Yields rose across the US Treasury yield curve, with the curve becoming less inverted during the quarter. Yields on shorter-term bonds (2-to-3-year maturities) stayed rose 15bps to 30bps while yields on longer-term bonds (10-to-30-year maturities) rose by 70bps to 85bps.
This occurred as the probability of achieving a soft landing continued to rise. Core inflation data has continued to moderate while employment data, consumer spending, and several other economic metrics remain strong.
Both high yield bonds and leveraged loans have appreciated YTD.
HY bonds have primarily benefitted from high coupon rates coupled with spread tightening. These positive factors have been offset by increases in Treasury base rates.
CCC-rated (the riskiest) high-yield bonds have performed best thus far this year (+12.0%) despite bankruptcy filings reaching the highest levels since the GFC.
Leveraged loans have benefitted from high coupon rates (driven by increases in the SOFR base rate) and from spread tightening.
Valuation
Safe fixed income (government bonds and investment grade corporate bonds) yields remain at highly attractive levels.
US Treasuries are yielding roughly 4.9%-5.5% for 1-to-2-year maturities and 4.6% for 10-year maturities.
US corporate investment grade bonds are now yielding 6.0% (with risk of default very low).
Investment grade corporate bond spreads have modestly declined YTD while high yield bond spreads have tightened more significantly.
IG spreads are presently at 125bps (vs. 141bps at YE 2022) and HY spreads are at 403bps (vs. 469bps at YE 2022).
Spreads have generally widened further during prior recessionary periods (200bps for corporate bonds and 800bps for HY bonds).
However, the quality of the high yield index is much stronger now than in previous periods.

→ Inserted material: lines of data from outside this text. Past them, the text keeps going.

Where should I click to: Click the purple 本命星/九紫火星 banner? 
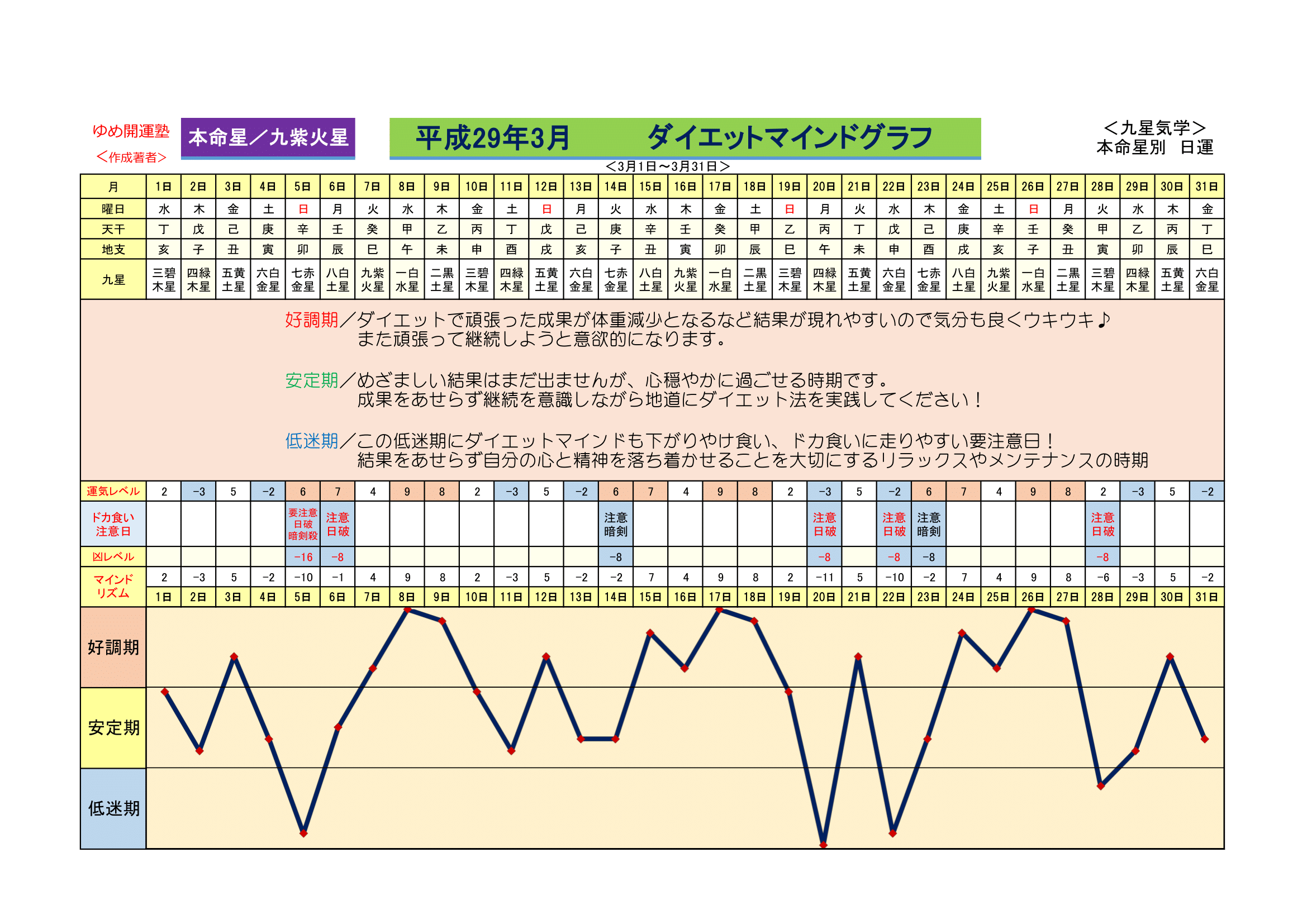(x=268, y=137)
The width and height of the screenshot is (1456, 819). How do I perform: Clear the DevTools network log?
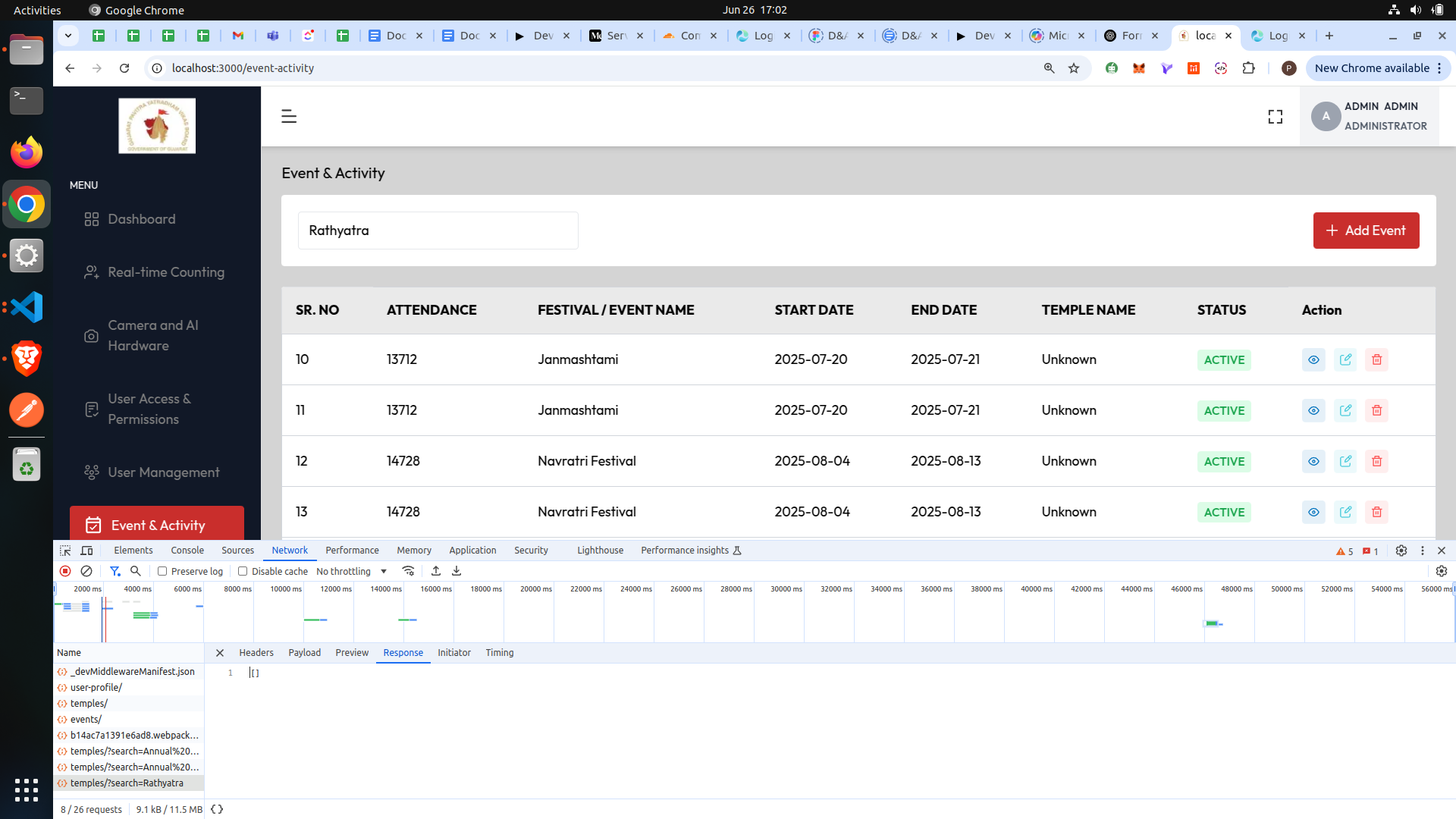(86, 571)
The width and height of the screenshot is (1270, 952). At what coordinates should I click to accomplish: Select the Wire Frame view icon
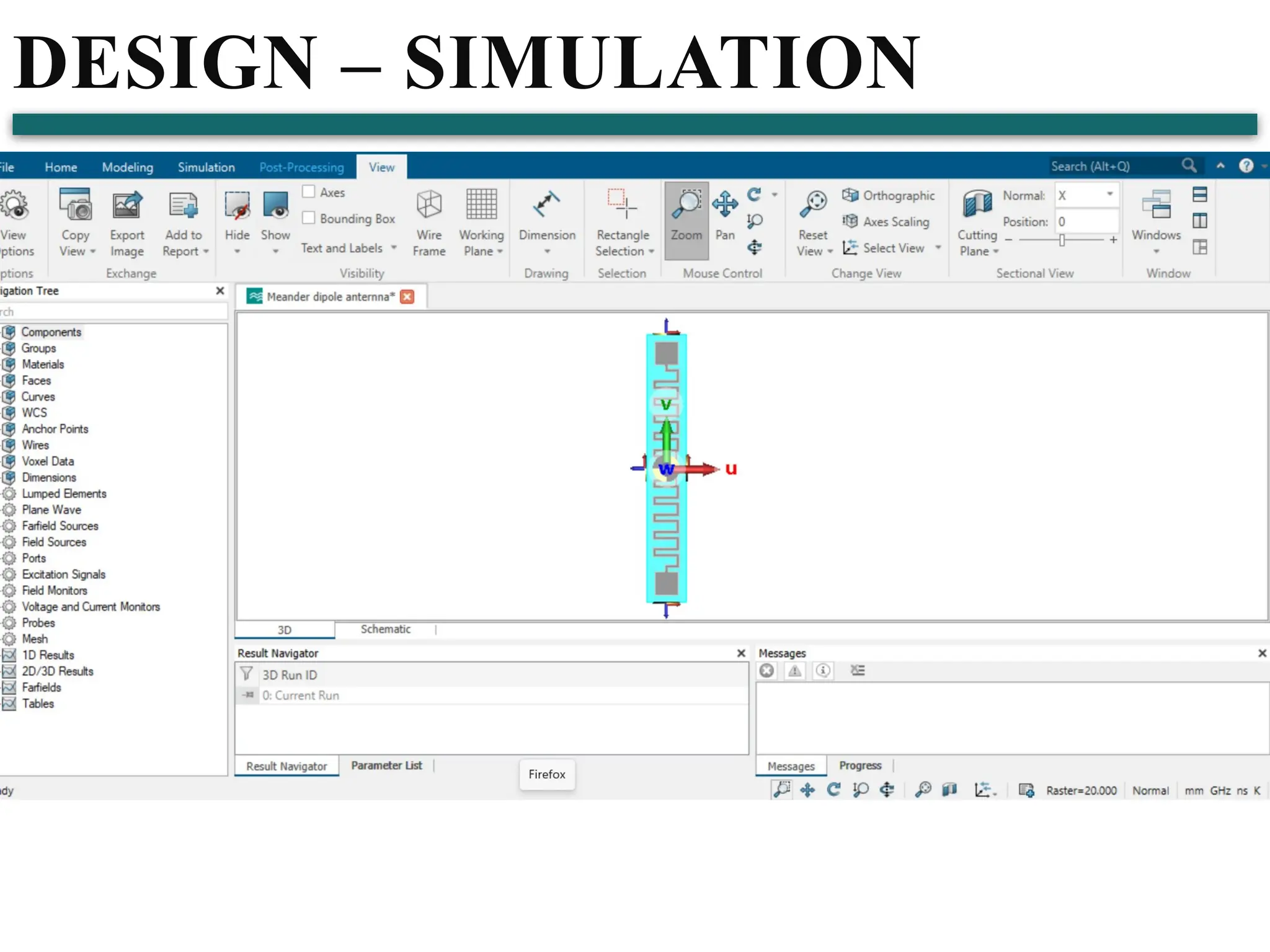(x=429, y=205)
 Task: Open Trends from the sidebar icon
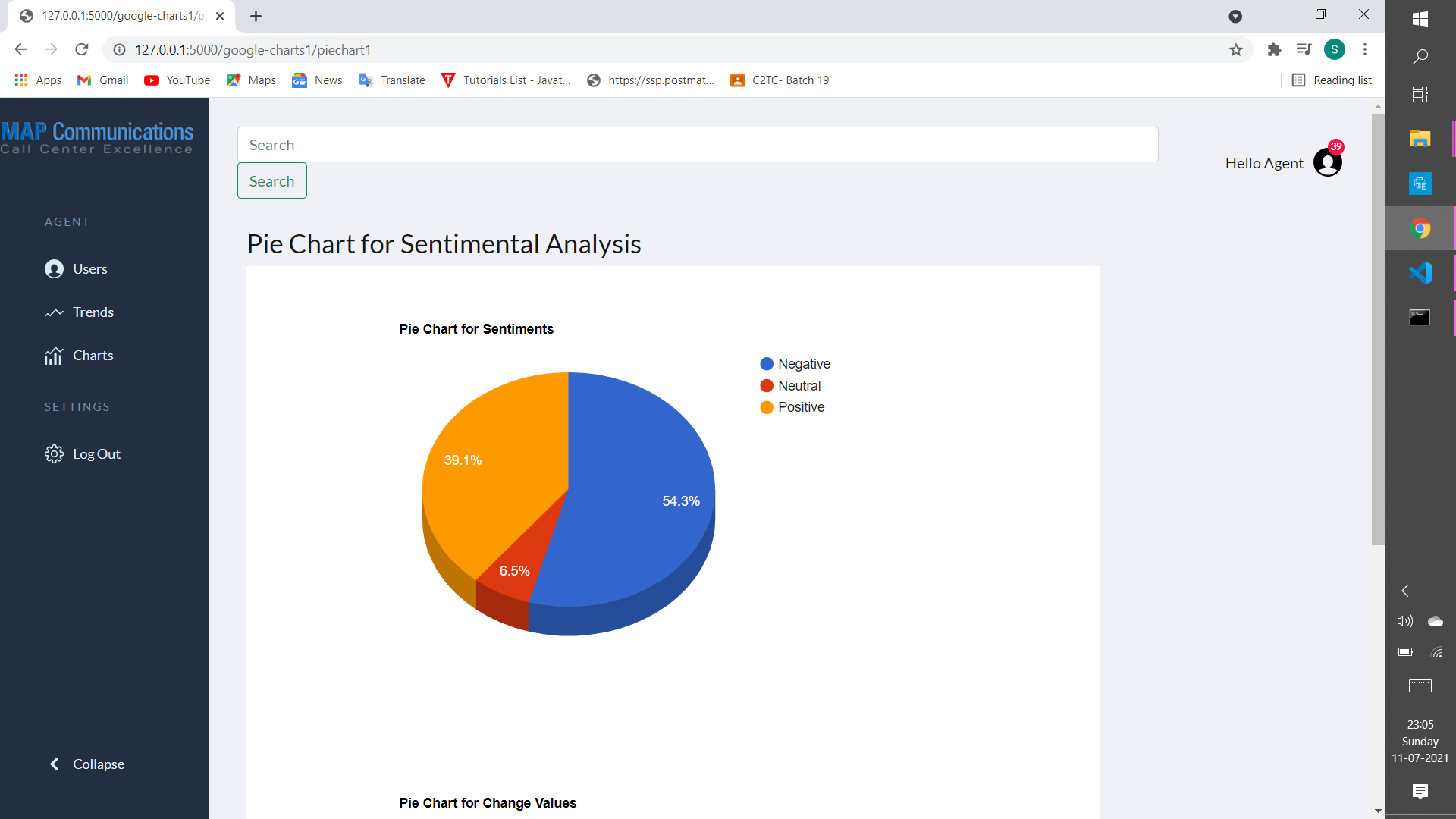click(x=54, y=312)
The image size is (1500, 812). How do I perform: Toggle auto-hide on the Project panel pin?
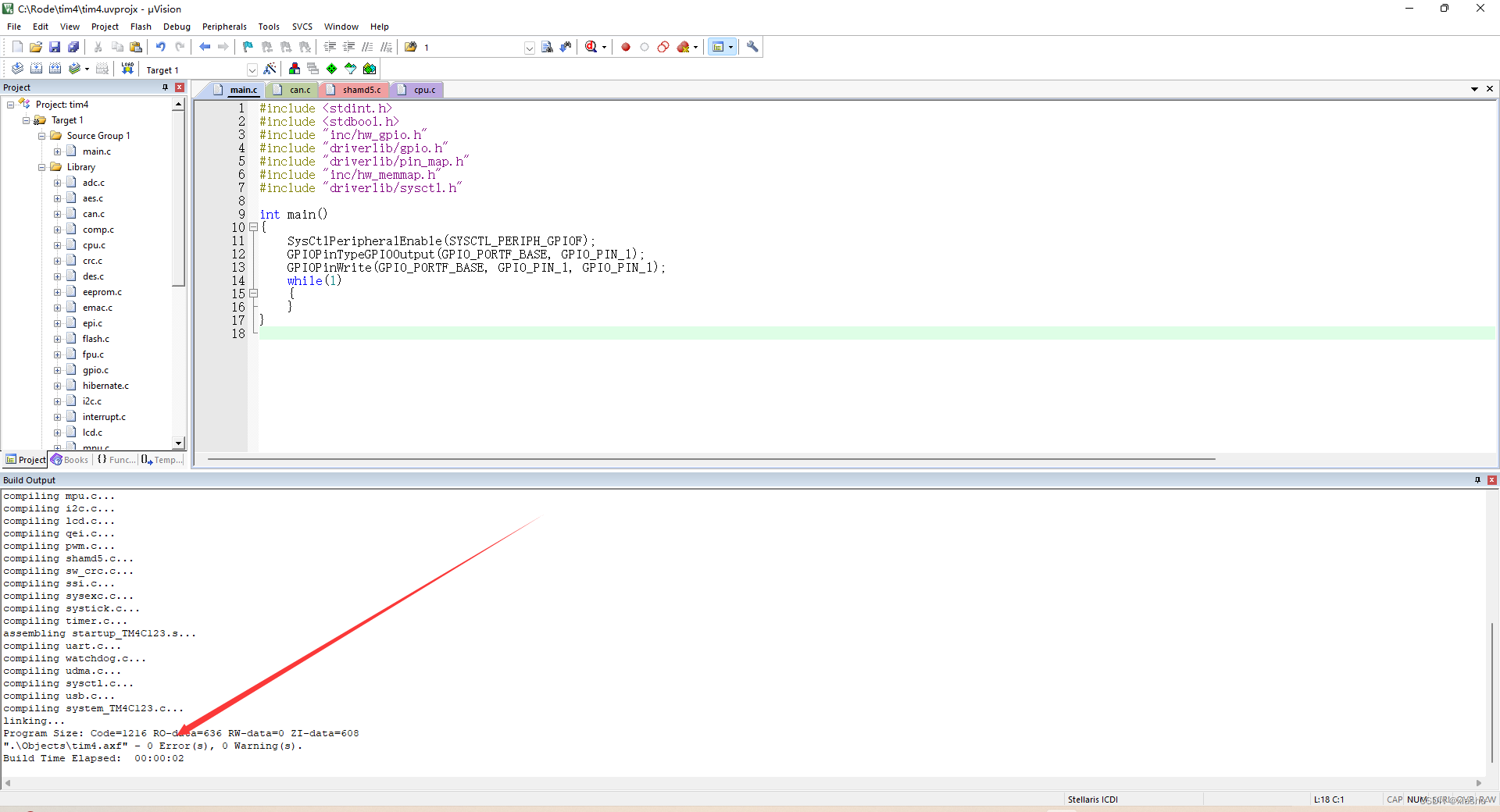[165, 87]
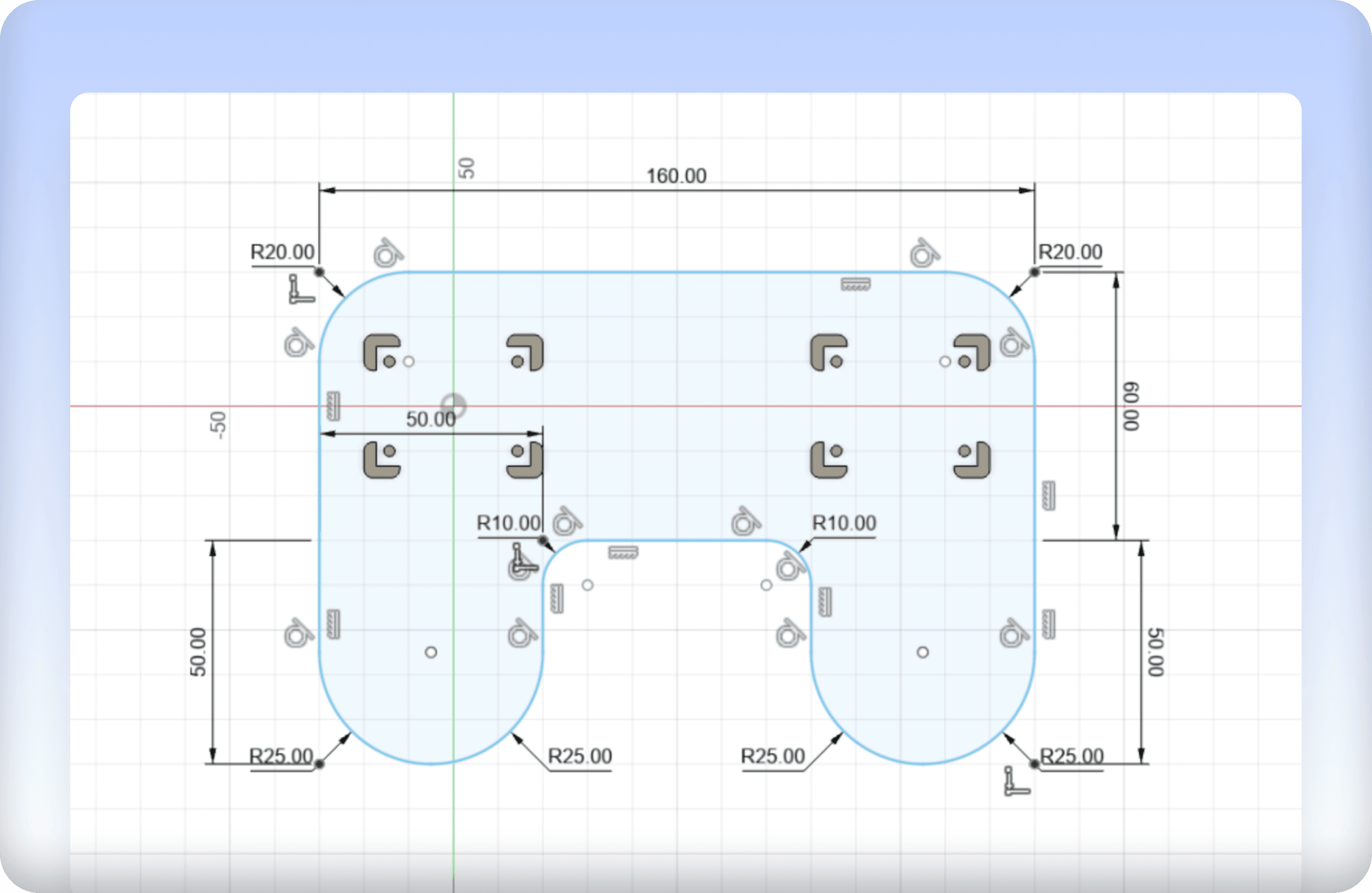Select tangent constraint icon above top-left corner arc
1372x893 pixels.
tap(388, 253)
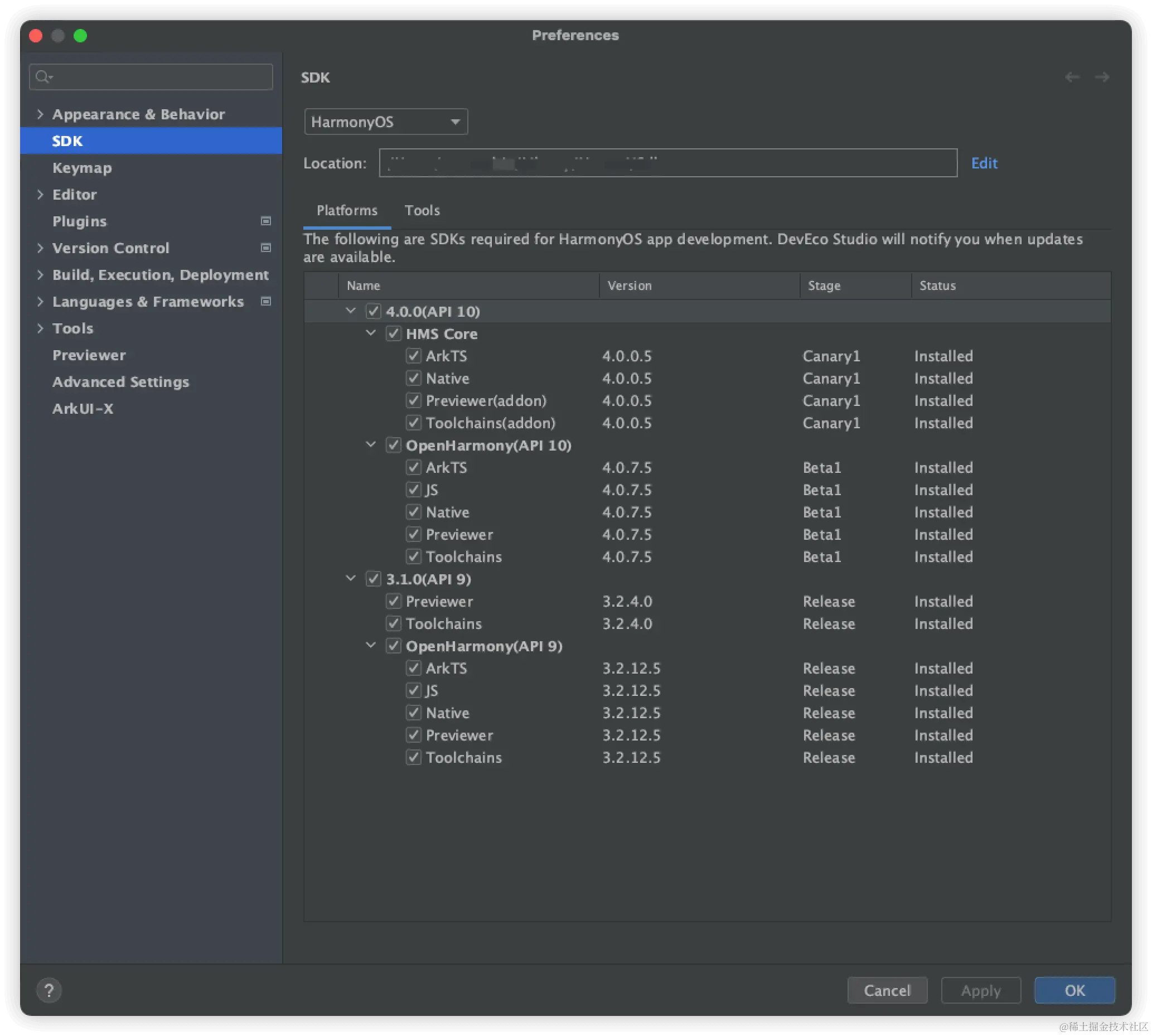The width and height of the screenshot is (1152, 1036).
Task: Expand Appearance & Behavior in sidebar
Action: (x=40, y=114)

When coupled with today’s high base rates, it is unlikely that spreads will widen to those experienced in previous recessions (even if economic activity slows substantially).
Signs of credit stress are increasingly emerging with default rates rising (off very low base levels) and corporate bankruptcy filings reaching levels not seen since the GFC.
S&P expects defaults rates to increase to 4.5% by June 2024 versus 3.2% in June 2023.